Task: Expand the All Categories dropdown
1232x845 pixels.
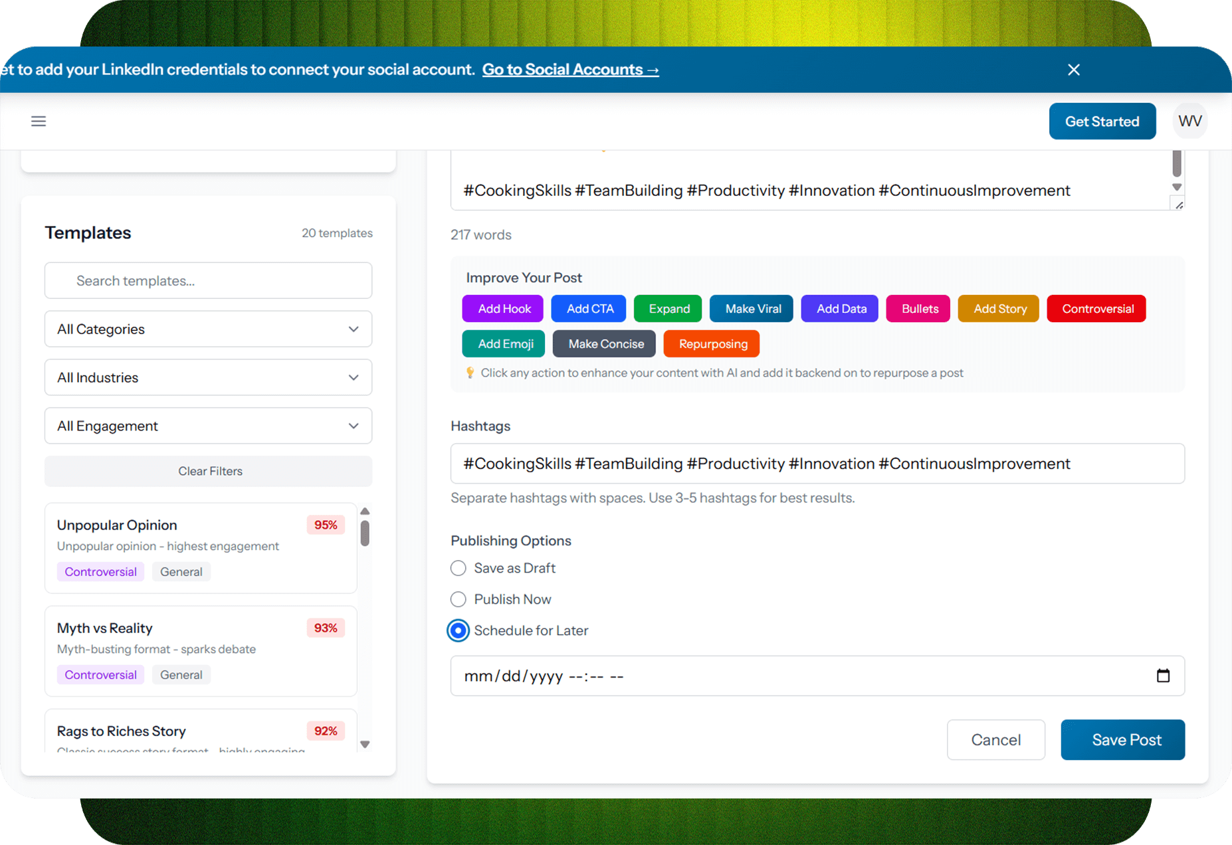Action: point(208,329)
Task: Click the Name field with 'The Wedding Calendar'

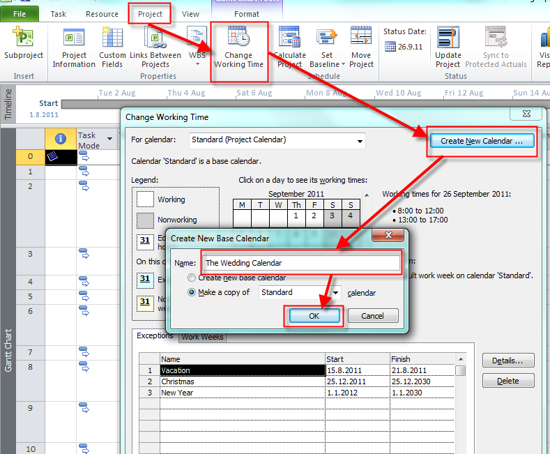Action: tap(300, 263)
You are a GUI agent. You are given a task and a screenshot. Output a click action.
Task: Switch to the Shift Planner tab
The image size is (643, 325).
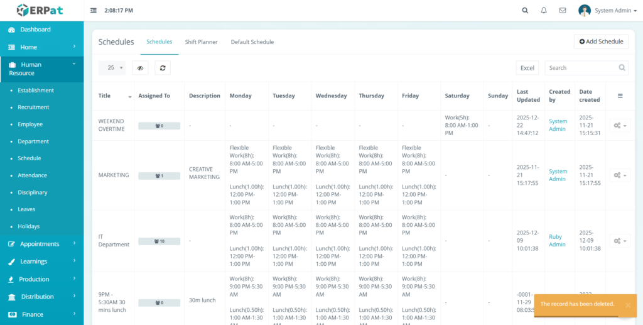201,42
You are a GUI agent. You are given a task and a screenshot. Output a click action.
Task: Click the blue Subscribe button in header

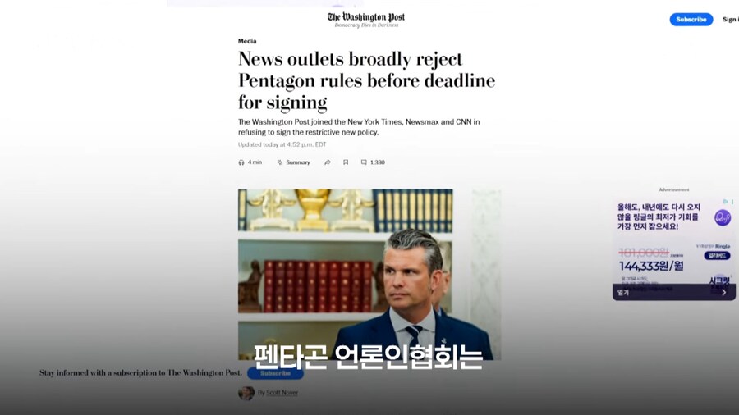click(x=691, y=20)
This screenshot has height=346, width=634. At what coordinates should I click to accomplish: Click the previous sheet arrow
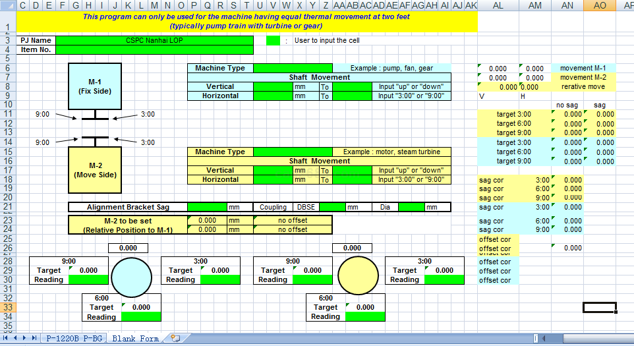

::::

> [EXERCISE]
Pictures stay out of this copy; write out the entries above exactly.

> [SOLUTION]
Task: Expand the All Categories dropdown
1232x845 pixels.
Action: point(208,329)
Task: Click the Name field with 'The Wedding Calendar'

Action: tap(300, 263)
You are a GUI agent. You are given a task and a screenshot. Output a click action.
Task: Switch to the Shift Planner tab
The image size is (643, 325).
201,42
You are a GUI agent. You are given a task and a screenshot. Output a click action.
Task: Click the blue Subscribe button in header

click(x=691, y=20)
This screenshot has height=346, width=634. At what coordinates should I click to accomplish: Click the previous sheet arrow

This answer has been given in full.